Por: Fernando Durán Ayanegui 20 julio, 2014

Estética. Observamos un video del partido entre las Selecciones de Holanda y Costa Rica de la Copa Mundial de Fútbol. Súbitamente, como colándole al arte un leve cambio de lenguaje, los movimientos de los atletas entran en “cámara lenta” y ante nuestros ojos se resuelve, casi sin que nos percatemos de ello, lo que por milenios fue un problema pictórico sin solución: cómo mostrar en una superficie los seres vivos en movimiento. Apreciamos, sin que la velocidad nos escamotee nada, todos los detalles del episodio: los músculos tensos, los gestos provocados por el esfuerzo, la precisión de la trayectoria que cada protagonista le imprime a su cuerpo, la imperturbable ruta del balón que se aproxima, todo lo cual genera un profundo dramatismo, quizás banal pero inescapable, porque lo estamos mirando. Luego, la cámara reduce su ámbito de visión, las figuras aumentan de tamaño y en escena quedan solo dos hombres, un delantero holandés y el portero costarricense. Van con rumbo de colisión. Lo que hasta ahora había mostrado cierta belleza dancística amenaza con convertirse en tragedia, pero en un lapso tan corto es imposible tener todo en cuenta: solo nos interesa que el puño de Navas golpee el balón e impida que la cabeza del delantero lo alcance. Suponemos que, ante la misma escena, todo holandés desea que ocurra lo contrario, pero eso es deportivamente leal.

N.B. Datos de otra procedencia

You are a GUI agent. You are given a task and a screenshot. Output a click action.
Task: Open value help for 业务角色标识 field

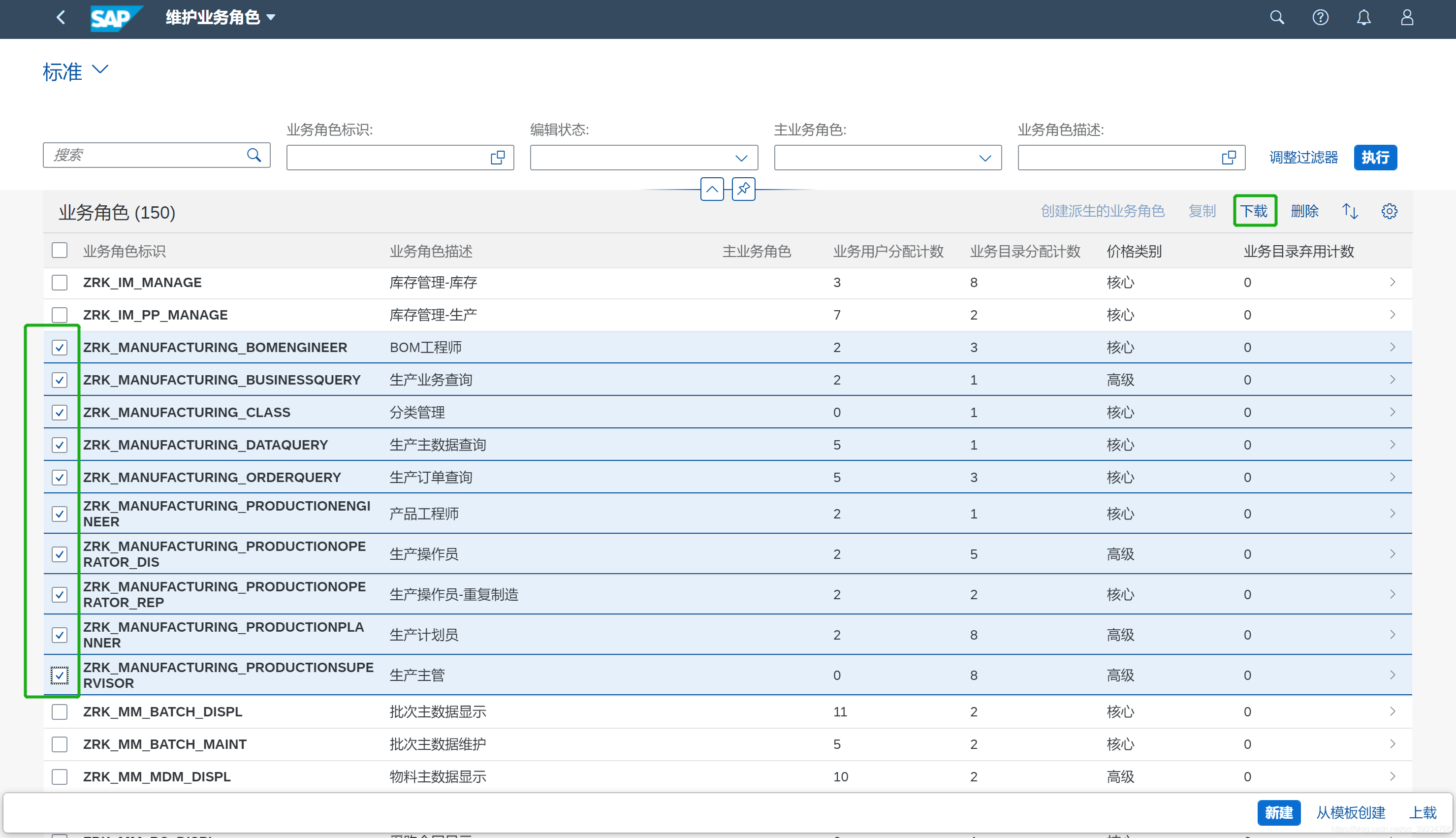[x=498, y=158]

Ética. Mas he aquí que nuestra atención es atraída no por una mano, sino por una zarpa, la del zafio europeo que, de manera evidentemente intencionada, busca el rostro de Navas como –así lo diría Borges– lo haría un cuchillero cobarde al lanzar un puñado de tierra pampera sobre los ojos de su contendiente. A eso no se le llama “juego limpio”. El árbitro se queda mudo del silbato; sus auxiliares, tiesos como astas de banderines, creen ser víctimas de un espejismo porque un crack europeo no hace esas suciedades, propias de centroamericanos, mexicanos y norteafricanos.

Justicia. Messi sube a recibir un Balón de Oro a todas luces inmerecido. El cinismo de la FIFA se manifiesta, por medio de su más alto jerarca: “Me sentí sorprendido...”. Y ¿quién no, si, en el partido entre Alemania y Argentina, Messi se movía en la cancha como un ratón perdido en medio de una estampida de búfalos? Los apologistas del jugador argentino explican que el aporte del “pibe” fue decisivo para que Argentina llegara adonde llegó. Entonces, nos preguntamos nosotros: ¿lo que le faltó a Navas fue un zarpazo teutón plantado en pleno rostro para que, de cara al Guante de Oro, le reconocieran lo vital que fue él para que Costa Rica llegara adonde llegó?